## Work instruction:
The entries below contain a stretch that opens with the line containing "Given: Click the dot" and closes with the line containing "The height and width of the screenshot is (1920, 868)."; set down that stretch exactly, both ends included, and nothing else.

## Data to examine:

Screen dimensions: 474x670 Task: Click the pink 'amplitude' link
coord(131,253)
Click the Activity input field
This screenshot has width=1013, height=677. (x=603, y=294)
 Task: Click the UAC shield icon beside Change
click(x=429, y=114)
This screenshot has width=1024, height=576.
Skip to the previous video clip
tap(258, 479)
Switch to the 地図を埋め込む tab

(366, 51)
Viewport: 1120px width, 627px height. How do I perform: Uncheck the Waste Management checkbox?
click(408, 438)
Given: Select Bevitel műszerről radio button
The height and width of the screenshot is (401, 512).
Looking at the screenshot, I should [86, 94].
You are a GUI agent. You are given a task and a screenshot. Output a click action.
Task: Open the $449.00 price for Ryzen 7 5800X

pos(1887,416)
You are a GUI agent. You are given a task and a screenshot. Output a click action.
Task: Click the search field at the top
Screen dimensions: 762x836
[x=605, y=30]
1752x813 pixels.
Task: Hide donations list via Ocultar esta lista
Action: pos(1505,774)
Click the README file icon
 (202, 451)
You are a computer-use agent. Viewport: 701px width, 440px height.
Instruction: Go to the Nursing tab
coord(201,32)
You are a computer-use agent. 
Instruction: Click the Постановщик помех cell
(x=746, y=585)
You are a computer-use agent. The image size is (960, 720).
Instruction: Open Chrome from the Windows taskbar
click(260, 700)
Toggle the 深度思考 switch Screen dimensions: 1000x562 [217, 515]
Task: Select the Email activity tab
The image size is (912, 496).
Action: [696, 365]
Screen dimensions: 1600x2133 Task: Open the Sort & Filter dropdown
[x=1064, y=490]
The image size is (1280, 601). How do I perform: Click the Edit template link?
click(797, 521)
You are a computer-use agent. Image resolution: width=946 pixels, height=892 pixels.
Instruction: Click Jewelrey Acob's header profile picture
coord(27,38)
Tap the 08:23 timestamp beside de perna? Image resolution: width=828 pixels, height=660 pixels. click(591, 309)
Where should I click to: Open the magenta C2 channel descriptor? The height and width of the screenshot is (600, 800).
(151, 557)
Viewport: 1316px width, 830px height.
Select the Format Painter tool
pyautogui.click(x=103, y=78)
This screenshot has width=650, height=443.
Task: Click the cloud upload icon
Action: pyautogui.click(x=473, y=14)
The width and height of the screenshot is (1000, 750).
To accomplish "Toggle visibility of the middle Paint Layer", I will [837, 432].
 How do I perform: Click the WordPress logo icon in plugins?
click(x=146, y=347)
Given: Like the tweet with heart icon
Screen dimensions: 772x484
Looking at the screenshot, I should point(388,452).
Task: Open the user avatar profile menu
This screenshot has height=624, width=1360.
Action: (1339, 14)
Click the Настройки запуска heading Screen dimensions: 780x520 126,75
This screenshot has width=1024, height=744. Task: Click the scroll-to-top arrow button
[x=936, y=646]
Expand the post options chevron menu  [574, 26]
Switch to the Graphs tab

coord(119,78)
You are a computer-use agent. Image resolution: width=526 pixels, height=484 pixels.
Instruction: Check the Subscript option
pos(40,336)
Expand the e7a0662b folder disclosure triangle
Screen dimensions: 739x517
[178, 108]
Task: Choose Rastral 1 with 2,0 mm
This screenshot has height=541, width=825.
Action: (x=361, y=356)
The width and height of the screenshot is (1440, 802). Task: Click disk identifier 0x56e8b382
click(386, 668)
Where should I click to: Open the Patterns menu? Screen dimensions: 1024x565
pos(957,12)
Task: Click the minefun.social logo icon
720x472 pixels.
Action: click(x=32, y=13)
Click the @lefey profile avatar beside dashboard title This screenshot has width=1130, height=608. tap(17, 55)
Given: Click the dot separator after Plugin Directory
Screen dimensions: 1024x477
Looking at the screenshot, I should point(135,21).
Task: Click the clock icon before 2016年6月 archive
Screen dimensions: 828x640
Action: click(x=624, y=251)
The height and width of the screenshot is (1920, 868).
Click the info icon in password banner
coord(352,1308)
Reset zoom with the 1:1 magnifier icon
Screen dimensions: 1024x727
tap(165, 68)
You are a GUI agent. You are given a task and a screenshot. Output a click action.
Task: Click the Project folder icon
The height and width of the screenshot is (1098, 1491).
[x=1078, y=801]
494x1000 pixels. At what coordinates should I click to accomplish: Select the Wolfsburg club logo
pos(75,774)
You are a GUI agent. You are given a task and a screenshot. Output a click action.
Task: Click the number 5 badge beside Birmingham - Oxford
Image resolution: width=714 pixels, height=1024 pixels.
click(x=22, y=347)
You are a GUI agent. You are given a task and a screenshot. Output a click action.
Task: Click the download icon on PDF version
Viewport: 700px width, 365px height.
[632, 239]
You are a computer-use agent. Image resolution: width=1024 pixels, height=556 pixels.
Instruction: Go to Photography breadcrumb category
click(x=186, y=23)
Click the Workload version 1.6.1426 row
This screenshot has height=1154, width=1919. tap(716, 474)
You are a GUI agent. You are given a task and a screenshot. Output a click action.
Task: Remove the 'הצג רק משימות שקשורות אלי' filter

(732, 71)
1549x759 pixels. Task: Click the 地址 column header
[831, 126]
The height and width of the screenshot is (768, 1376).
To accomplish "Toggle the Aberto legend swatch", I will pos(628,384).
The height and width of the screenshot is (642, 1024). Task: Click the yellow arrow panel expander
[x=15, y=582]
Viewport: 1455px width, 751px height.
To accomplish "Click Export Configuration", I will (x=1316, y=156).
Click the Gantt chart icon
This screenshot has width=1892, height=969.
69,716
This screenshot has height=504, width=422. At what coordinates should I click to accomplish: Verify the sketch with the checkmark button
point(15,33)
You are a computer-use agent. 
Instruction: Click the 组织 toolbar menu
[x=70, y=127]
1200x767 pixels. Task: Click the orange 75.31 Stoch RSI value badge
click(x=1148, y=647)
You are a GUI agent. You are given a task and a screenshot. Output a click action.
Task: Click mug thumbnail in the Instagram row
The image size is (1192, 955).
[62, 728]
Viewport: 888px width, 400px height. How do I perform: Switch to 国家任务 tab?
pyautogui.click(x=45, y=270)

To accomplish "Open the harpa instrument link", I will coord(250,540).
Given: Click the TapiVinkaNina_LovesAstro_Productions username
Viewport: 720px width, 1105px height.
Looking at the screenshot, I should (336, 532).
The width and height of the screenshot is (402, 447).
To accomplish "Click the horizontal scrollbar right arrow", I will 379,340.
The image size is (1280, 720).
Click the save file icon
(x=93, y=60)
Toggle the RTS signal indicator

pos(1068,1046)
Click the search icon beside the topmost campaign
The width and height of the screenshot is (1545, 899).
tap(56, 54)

## Task output:
Given: Click the dot separator after Plugin Directory
Screen dimensions: 1024x477
Looking at the screenshot, I should point(135,21).
Task: Click the clock icon before 2016年6月 archive
Screen dimensions: 828x640
Action: click(x=624, y=251)
The height and width of the screenshot is (1920, 868).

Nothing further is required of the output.